Das Erste, was zu hören ist: ein Saxofon, schwülstig geblasen. Zu diesen lasziven Tönen manifestieren sich im Kopf Szenarien aus vergangenen Tagen. Pfirsichfarbene Sakkos mit Schulterpolstern, drei Nummern zu groß, Föhnwelle, spätnächtliche Detektiv-TV-Serien, eingefangen mit dem Weichzeichner, eventuell mit erotischem Unterton. Verkürzte Bilder, die auftauchen, wenn wir sagen: So in etwa waren sie, die 1980er. Die kanadische Sängerin Carly Rae Jepsen steigt mit ihrem neuen Album „Emotion“ ohne Scham in Sphären, Sounds und Styles, die eines nicht sein müssen: cool. Eine Zeitreise, eine Rückkehr zur Unschuld, freilich mit allem modernen Studiobrimborium und Pomp, den die Musikindustrie hergibt, ins Heute transponiert. Das, was Carly Rae Jepsen auf dieser Platte vorlebt, will keine Hipness definieren – es ist bloß die Ausbuchstabierung von POP auf der Höhe der Kunst.

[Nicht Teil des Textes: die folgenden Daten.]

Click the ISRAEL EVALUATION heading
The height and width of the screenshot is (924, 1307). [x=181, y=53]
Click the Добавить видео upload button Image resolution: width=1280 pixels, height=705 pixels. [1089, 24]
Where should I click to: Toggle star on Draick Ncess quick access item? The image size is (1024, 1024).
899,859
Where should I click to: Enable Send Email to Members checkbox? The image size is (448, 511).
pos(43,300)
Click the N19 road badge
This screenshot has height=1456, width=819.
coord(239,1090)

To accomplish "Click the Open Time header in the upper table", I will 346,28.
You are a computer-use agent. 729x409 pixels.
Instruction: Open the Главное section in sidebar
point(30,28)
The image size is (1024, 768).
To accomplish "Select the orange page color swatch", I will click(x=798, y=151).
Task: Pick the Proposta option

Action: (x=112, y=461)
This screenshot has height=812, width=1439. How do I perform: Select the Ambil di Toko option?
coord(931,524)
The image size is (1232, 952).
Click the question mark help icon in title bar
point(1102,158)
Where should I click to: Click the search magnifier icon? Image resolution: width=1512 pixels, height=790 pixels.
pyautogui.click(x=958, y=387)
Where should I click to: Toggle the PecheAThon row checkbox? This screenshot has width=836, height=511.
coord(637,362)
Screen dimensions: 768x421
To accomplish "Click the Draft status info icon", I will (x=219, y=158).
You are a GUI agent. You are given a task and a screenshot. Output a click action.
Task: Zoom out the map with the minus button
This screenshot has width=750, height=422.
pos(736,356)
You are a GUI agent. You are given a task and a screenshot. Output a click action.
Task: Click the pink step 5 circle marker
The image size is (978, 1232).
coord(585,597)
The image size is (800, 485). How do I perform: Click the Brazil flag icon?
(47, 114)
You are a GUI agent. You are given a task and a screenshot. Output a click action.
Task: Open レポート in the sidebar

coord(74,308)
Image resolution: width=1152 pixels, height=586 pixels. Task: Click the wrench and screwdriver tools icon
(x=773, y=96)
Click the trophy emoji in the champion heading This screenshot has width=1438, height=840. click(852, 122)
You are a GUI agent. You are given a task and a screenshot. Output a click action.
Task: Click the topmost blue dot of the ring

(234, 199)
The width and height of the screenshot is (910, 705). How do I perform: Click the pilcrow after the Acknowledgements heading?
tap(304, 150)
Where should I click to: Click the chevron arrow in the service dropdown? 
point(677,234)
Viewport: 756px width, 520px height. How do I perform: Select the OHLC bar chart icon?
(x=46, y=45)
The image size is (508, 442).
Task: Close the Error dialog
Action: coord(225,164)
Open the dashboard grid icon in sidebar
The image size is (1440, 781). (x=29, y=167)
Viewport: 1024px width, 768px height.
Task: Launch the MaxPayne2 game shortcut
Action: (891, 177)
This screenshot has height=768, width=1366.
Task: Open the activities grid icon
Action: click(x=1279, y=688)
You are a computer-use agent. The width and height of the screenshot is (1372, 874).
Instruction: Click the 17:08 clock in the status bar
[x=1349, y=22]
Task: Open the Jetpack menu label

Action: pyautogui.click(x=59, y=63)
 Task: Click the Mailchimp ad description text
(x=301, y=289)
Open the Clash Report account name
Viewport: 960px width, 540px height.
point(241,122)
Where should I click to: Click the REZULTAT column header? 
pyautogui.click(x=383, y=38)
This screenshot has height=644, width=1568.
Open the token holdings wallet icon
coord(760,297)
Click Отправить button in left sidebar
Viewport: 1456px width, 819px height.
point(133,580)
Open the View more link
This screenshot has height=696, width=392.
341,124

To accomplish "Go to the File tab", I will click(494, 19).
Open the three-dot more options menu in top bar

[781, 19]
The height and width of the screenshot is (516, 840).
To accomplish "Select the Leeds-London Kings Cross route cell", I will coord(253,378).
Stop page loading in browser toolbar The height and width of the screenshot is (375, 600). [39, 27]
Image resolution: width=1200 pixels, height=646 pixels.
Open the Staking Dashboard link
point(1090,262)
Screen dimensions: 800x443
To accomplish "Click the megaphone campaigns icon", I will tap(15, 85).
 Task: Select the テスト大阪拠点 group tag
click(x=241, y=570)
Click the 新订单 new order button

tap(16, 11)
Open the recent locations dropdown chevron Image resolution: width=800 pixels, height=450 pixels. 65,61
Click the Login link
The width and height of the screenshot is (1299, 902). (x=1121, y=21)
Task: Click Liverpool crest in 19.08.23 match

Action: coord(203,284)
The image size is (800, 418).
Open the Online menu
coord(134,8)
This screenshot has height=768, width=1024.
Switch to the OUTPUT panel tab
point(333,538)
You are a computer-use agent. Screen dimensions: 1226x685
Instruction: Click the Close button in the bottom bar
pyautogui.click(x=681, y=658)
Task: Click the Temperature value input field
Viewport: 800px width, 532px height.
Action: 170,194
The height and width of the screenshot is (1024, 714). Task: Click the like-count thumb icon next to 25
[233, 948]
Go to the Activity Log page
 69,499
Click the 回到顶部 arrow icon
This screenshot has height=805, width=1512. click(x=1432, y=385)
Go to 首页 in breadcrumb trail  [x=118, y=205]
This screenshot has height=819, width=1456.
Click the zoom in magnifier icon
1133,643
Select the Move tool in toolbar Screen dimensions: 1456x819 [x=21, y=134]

Jepsens Song „Call Me Maybe“ war 2012 die meistverkaufte Single des Jahres, dank viraler Verbreitung in allen Farben unvermeidbar – die Interpretin selbst schnell als One-Hit-Wonder weggeheftet. Was sich mit „Emotion“ nun ändern sollte. Während andere, aktuell erfolgreiche Pop-Künstlerinnen wie Taylor Swift oder Miley Cyrus mit aller Kraft versuchen, sich vom braven Teenie-Image zu emanzipieren, ostentativ frech und zeitgeistig rüberkommen wollen und in den heißen Moden der Gegenwart – von Hip-Hop bis elektronischer Clubmusik – fischen, bleibt Jepsen mit voller Absicht altmodisch. Sie besingt Tagebuchpoesie, die Schwierigkeiten des ersten Verliebtseins, dieses komische Dilemma, wenn man plötzlich mehr möchte als bloß beste Freunde bleiben. Früh-1980er-Madonna, Oldschool-Disco, Früh-Neunziger-Schlafzimmer-R ’n’ B, Bubblegum-Musik, Verbeugungen vor der jungen Whitney Houston. In diesen Songs quietscht und blubbert es, es lebt und dreihundert Luftballons gehen hoch. All diese Lieder – allesamt Hits – bewohnt Carly Rae Jepsen mühelos.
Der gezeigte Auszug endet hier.